相続人としての立場を放棄し、故人の財産を一切相続しないことを「相続放棄」と呼びます。

故人から相続する財産は、現金や預金、有価証券、土地や家屋、貴金属類といったプラスの財産(資産)だけではありません。

相続をすると、借金、保証債務、税金や公共料金などの未払い分、葬儀にかかる費用など、マイナスの財産(負債)も引き継ぎます。

 

そのため、マイナスの財産が多い場合は、相続放棄をすることで負債の支払いがなくなります。

 

しかし、相続放棄には大きなデメリットもあります。本記事では、相続放棄のメリットやデメリット、相続放棄するときに注意したいポイントをわかりやすく解説します。

相続放棄のデメリットは?

相続放棄のデメリット

相続放棄申述書

相続放棄はメリットばかりではありません。
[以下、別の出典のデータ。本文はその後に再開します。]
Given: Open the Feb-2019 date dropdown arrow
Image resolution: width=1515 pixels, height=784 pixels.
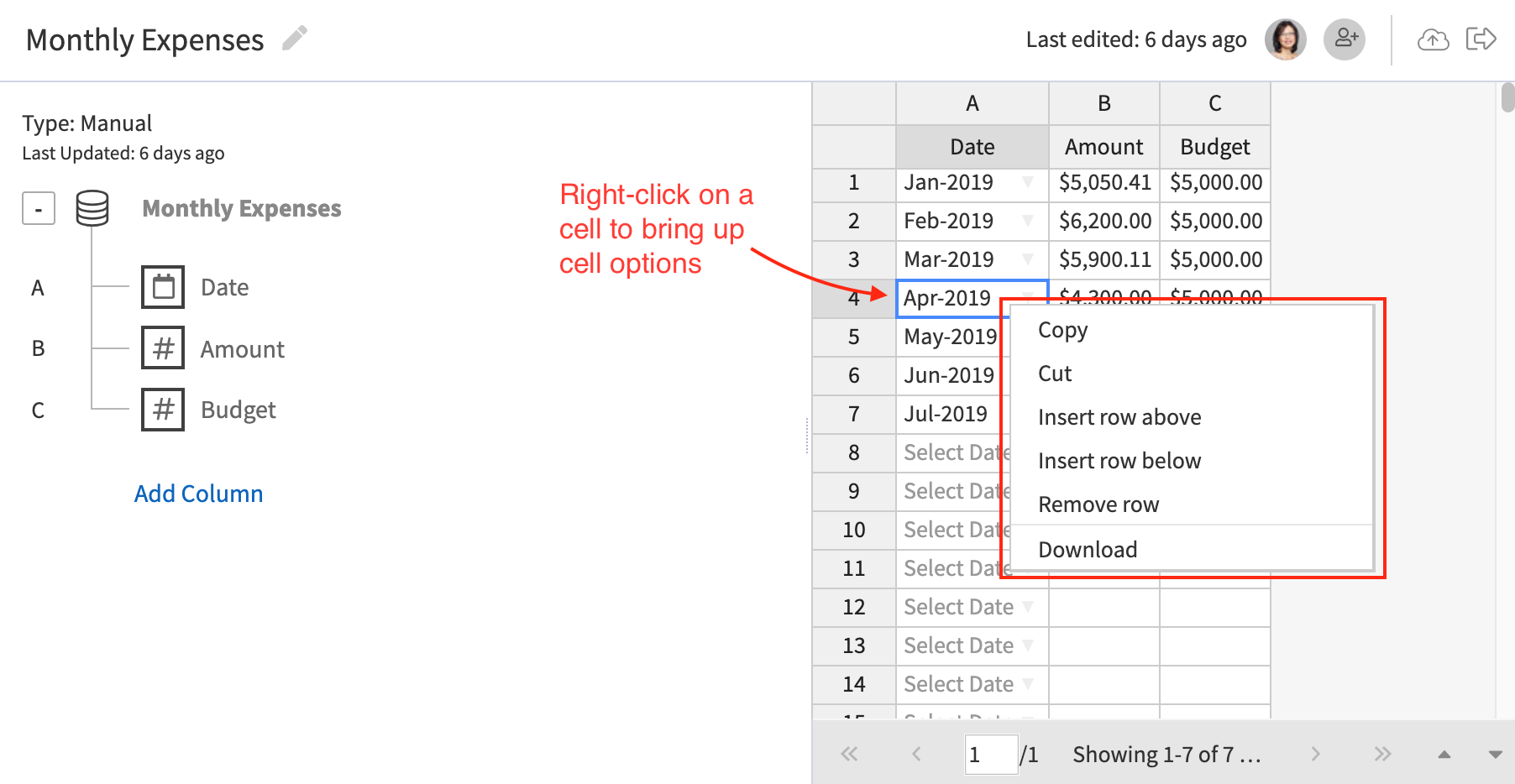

相続放棄をすると、プラスの財産が相続できない以外にも次の3つのデメリットがあります。

  • 一度相続放棄をすると後で撤回できなくなる

  • ほかの血縁者が多額の借金を負う可能性がある

  • 生命保険金や死亡退職金の非課税枠を使えなくなる

一度相続放棄をすると後で撤回できなくなる

一度相続放棄の申し立てを行うと、原則として撤回することはできません。

 

たとえば、相続手続きの途中で大きな財産が見つかった場合、相続放棄を取り消して遺産を相続することは認められません。

そのため、相続放棄をするときは、事前にきちんと故人の財産目録を調査することが大切です。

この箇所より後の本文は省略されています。